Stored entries
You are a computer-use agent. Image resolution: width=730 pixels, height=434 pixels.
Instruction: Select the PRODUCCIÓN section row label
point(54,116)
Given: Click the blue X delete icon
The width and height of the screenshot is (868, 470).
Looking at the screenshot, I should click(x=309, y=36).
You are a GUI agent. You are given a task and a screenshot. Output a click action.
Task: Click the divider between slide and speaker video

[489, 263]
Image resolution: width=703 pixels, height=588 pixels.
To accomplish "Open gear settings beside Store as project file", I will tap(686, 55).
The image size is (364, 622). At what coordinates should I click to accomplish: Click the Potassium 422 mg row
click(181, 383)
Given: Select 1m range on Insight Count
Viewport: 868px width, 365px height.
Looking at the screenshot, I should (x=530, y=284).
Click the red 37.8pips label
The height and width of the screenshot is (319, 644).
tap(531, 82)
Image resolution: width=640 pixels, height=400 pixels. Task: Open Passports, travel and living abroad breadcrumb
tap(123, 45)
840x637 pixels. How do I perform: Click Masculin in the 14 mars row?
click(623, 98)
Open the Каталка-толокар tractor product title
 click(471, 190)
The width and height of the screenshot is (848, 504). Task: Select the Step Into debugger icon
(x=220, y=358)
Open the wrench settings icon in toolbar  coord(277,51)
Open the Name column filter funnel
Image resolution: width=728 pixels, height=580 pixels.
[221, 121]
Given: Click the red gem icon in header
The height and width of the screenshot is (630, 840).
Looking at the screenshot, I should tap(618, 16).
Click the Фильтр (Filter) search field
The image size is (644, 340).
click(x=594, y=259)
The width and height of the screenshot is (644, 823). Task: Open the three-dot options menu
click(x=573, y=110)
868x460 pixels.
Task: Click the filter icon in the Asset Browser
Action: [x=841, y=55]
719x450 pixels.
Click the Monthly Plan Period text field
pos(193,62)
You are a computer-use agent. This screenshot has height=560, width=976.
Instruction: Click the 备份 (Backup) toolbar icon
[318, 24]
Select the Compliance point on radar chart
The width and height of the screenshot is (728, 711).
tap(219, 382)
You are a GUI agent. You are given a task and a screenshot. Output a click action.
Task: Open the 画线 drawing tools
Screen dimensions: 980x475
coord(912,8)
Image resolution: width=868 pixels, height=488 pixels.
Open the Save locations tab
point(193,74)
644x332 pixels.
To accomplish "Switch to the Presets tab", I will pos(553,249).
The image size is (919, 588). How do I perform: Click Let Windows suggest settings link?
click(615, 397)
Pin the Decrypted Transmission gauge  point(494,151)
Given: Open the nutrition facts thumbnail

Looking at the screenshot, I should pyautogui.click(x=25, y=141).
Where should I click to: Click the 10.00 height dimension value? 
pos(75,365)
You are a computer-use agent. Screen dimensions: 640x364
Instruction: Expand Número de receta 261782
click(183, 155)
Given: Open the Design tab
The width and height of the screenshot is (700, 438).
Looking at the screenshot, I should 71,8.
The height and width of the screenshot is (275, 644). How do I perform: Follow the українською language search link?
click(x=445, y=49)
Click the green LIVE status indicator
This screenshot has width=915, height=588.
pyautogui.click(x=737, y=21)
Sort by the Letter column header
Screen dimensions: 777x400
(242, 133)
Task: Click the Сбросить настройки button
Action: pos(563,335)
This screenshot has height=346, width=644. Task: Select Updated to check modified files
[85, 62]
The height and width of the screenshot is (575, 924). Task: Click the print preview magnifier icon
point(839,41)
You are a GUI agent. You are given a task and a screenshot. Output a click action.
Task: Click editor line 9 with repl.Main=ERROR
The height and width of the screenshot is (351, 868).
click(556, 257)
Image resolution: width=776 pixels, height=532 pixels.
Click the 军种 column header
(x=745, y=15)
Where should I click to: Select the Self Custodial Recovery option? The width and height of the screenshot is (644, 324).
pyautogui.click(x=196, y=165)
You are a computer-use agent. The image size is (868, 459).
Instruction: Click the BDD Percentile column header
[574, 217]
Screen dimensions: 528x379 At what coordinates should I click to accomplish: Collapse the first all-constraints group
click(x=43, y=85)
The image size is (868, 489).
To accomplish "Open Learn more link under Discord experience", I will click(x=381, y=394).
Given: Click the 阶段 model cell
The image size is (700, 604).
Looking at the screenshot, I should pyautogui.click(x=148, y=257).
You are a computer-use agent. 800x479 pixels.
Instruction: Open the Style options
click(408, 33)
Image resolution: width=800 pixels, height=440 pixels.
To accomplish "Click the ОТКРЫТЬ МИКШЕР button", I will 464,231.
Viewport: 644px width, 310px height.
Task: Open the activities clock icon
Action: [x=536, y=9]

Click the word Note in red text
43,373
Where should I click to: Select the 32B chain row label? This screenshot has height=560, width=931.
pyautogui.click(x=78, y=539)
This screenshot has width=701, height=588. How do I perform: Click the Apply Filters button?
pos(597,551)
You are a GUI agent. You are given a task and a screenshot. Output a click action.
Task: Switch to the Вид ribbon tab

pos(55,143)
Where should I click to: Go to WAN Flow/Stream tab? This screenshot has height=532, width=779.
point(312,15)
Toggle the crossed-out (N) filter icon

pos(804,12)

● **Goal of the exercise**
Lines with the string "computer" in the data above: say how many there are, giving the number alone.

● **Task solution**
5